At issue are proposed changes to the rules governing intergroup loans, which could result in double taxation under some of the proposals contained in the Treasury paper.

In some businesses, particularly in the construction sector, trusts are formed for specific projects or developments. The project is then funded by way of a loan to the trust from a finance company within the group.

Under the Board of Taxation recommendations, a trust would have a three-year interest-only period before it has to start repaying the loan. This is an important provision for property development projects that often do not have cash flows for several years until after completion and sale.

However, under the proposed new laws, the trust would have to start repaying the loan immediately, paying back at least 10 per cent of the principal plus interest annually. Without cash flows, in order to repay the loan, the trust would have to receive a dividend payment from the financing entity, which would then be used to repay the loan.

Kokkinos says companies will be paying franked dividends, where the owners will have to pay top-up tax on the dividends and as a result will be repaying the business-to-business loan using after-tax dollars.

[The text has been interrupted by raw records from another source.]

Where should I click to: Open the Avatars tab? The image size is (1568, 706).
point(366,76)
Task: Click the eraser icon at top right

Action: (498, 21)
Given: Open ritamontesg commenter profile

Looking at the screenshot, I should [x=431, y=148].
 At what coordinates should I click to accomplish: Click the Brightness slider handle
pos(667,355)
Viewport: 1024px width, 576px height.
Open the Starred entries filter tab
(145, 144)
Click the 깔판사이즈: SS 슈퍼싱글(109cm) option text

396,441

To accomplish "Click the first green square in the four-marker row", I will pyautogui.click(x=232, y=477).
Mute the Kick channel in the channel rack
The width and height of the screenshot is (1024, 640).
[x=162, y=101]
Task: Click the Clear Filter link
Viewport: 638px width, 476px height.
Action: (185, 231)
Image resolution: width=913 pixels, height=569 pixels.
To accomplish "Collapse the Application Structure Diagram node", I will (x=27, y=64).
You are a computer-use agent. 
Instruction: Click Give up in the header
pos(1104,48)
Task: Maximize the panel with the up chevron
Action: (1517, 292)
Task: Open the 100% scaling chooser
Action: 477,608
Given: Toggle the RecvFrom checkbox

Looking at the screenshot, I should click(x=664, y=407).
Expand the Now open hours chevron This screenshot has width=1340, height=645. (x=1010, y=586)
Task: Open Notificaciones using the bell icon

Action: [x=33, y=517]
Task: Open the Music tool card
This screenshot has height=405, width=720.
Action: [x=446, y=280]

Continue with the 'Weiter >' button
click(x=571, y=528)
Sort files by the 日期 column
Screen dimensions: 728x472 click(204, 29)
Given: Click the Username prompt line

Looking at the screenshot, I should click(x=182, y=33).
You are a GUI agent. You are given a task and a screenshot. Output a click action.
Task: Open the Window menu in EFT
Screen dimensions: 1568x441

This would essentially result in a tax rate to the business group of 47 per cent rather than the current small business tax rate of 27.5 per cent.

Furthermore, Treasury proposes increasing the interest rate for intergroup loans from 5.2 per cent to 8.3 per cent, increasing the overall cost of the business project and its ability to generate a profit.

Changes could stall economic activity

In its recommendations, the Board of Taxation advocates less stringent requirements for intergroup loans used for business purposes and argues that such loans will not result in a cost to revenue (as interest income is offset by deductions claims), and therefore will not reduce the ultimate amount of tax payable by the corporate group.

“They wouldn’t collect any additional tax revenue on business-to-business loans. There shouldn’t be any revenue collection concerns on business-to-business loans where it’s real businesses borrowing and using the money in their business,” says Kokkinos.

“These policies are just going to end up costing business more in terms of running their projects. The long shot is that projects won’t be feasible and won’t get off the ground, which could stall economic activity,” says Kokkinos.